**DIRECTIONS FOR THIS TASK:** Find every line in the items below that contains the word "button" and copy each of those lines. Case counts.

[Rows from a screen grounding dataset]
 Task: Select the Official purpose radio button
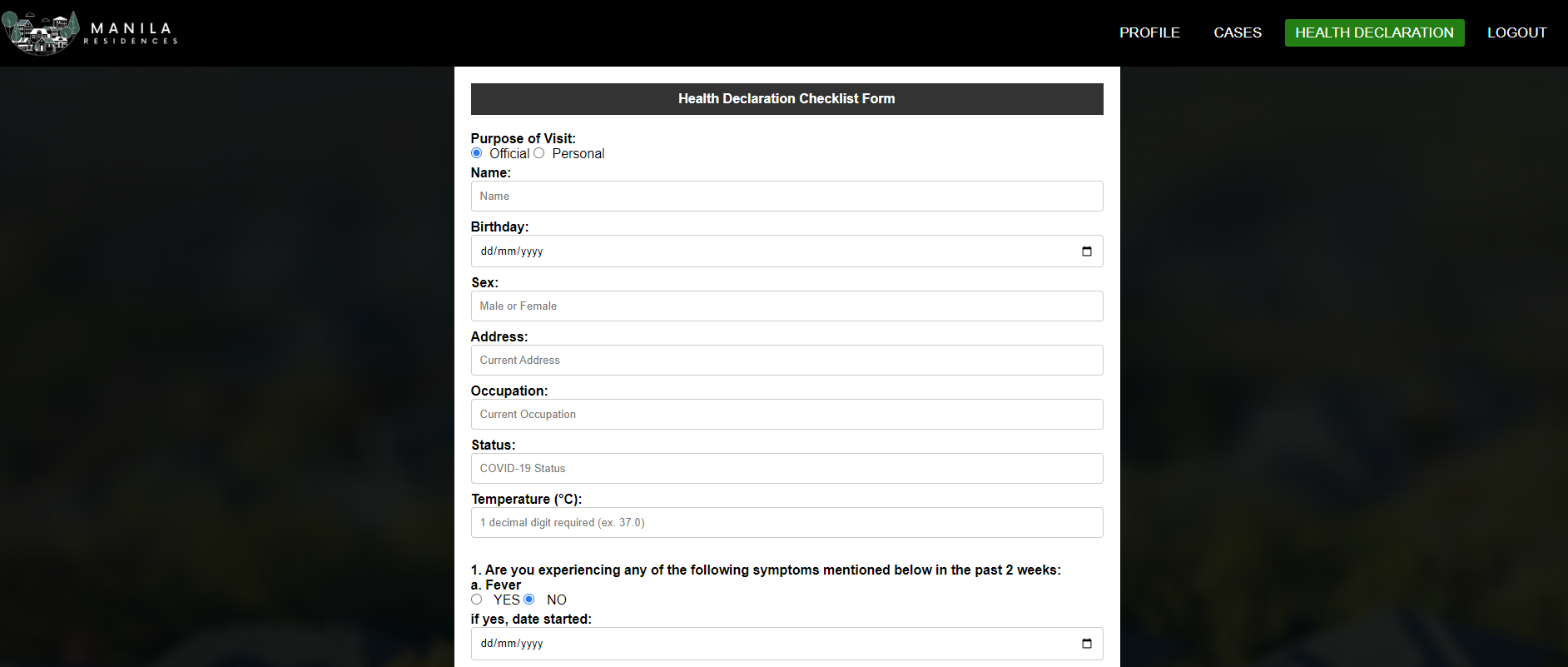tap(476, 153)
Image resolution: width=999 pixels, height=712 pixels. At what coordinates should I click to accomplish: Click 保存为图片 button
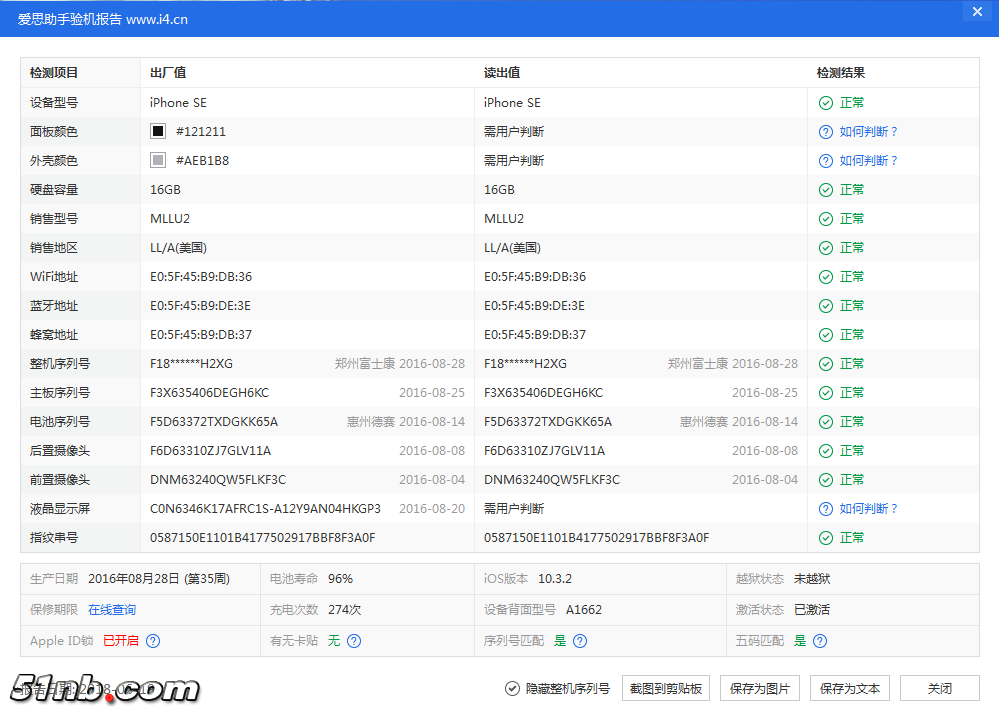760,688
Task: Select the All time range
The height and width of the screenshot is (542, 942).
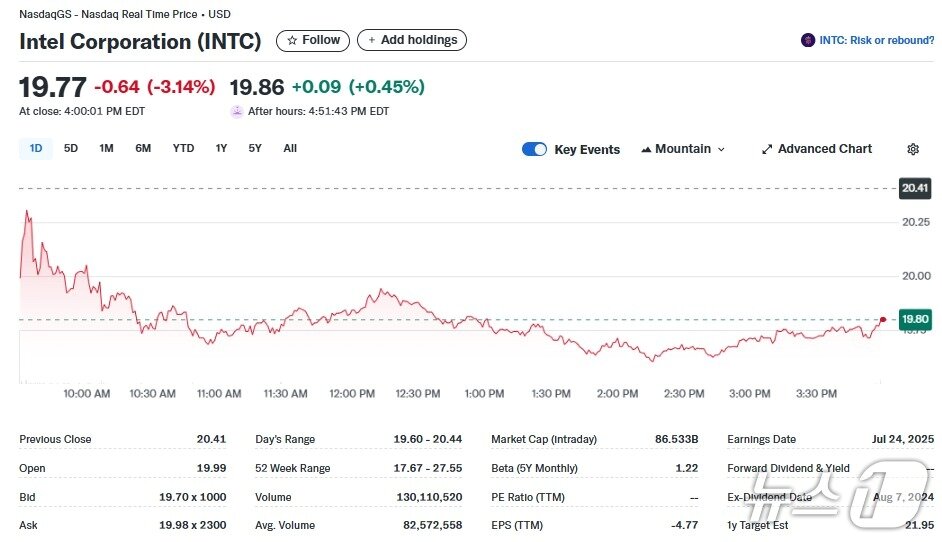Action: pyautogui.click(x=290, y=149)
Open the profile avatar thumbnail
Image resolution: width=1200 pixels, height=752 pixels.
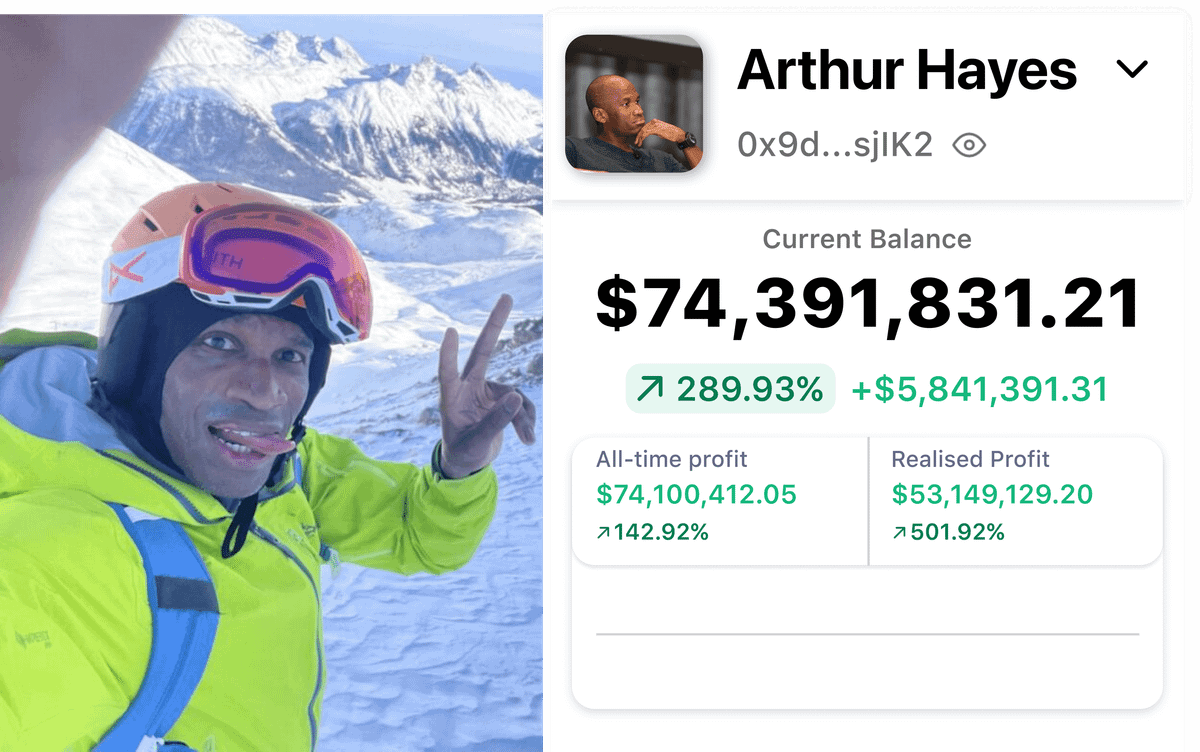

**THE OUTPUT:**
 Task: Select the Official purpose radio button
Image resolution: width=999 pixels, height=712 pixels. At what coordinates should I click to accomplish: Click 保存为图片 button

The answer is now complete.